**EXERCISE INPUT**
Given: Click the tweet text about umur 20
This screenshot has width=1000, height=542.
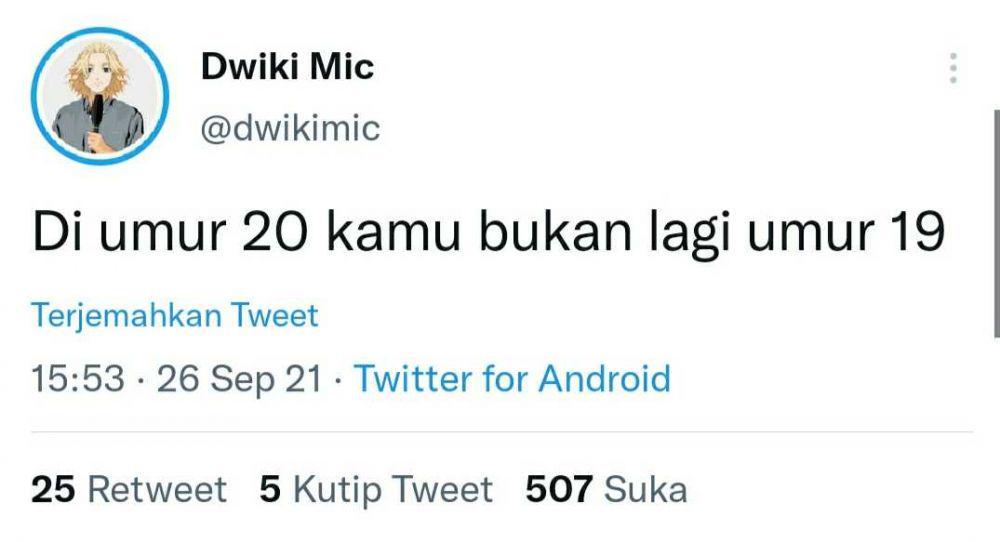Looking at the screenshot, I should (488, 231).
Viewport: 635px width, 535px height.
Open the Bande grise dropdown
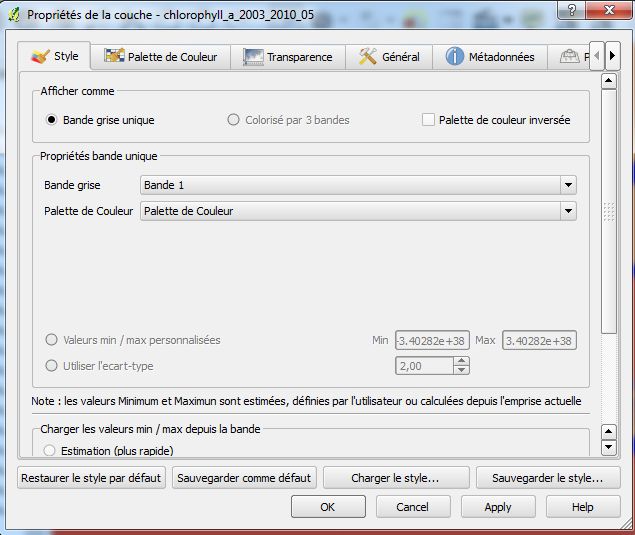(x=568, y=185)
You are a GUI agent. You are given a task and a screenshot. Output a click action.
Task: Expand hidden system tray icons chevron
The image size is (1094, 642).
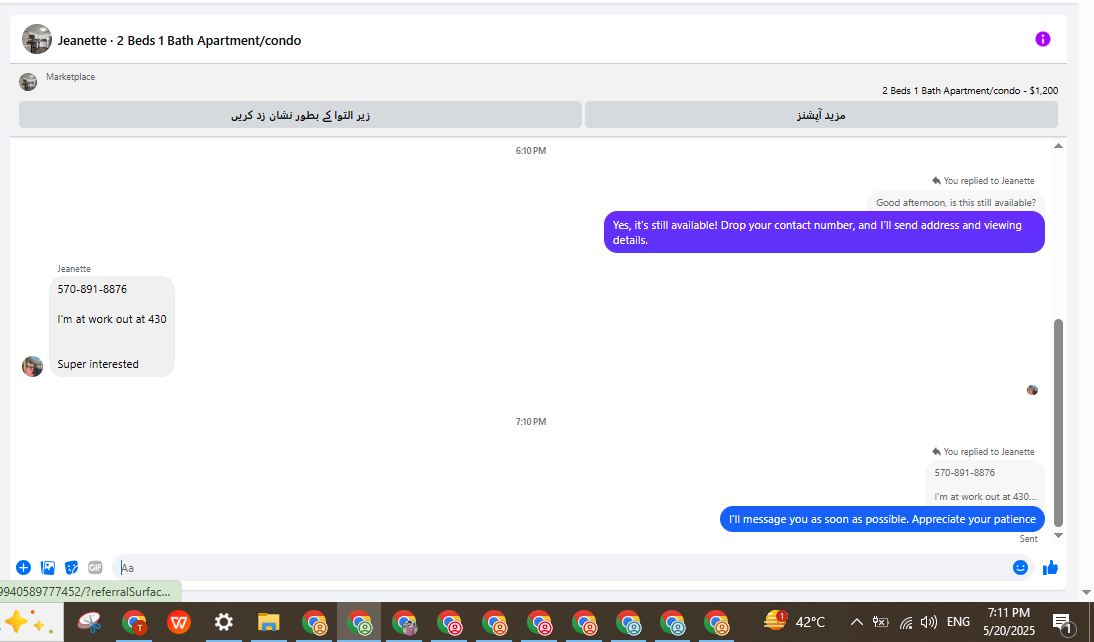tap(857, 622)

...

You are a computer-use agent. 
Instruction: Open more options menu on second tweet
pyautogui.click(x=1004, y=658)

**EXERCISE OBJECTIVE**
All lines above that include the word "agent" must be copied into the answer.

**YOUR RESPONSE**
You are a GUI agent. You are given a task and a screenshot. Output a click action.
You are a computer-use agent. 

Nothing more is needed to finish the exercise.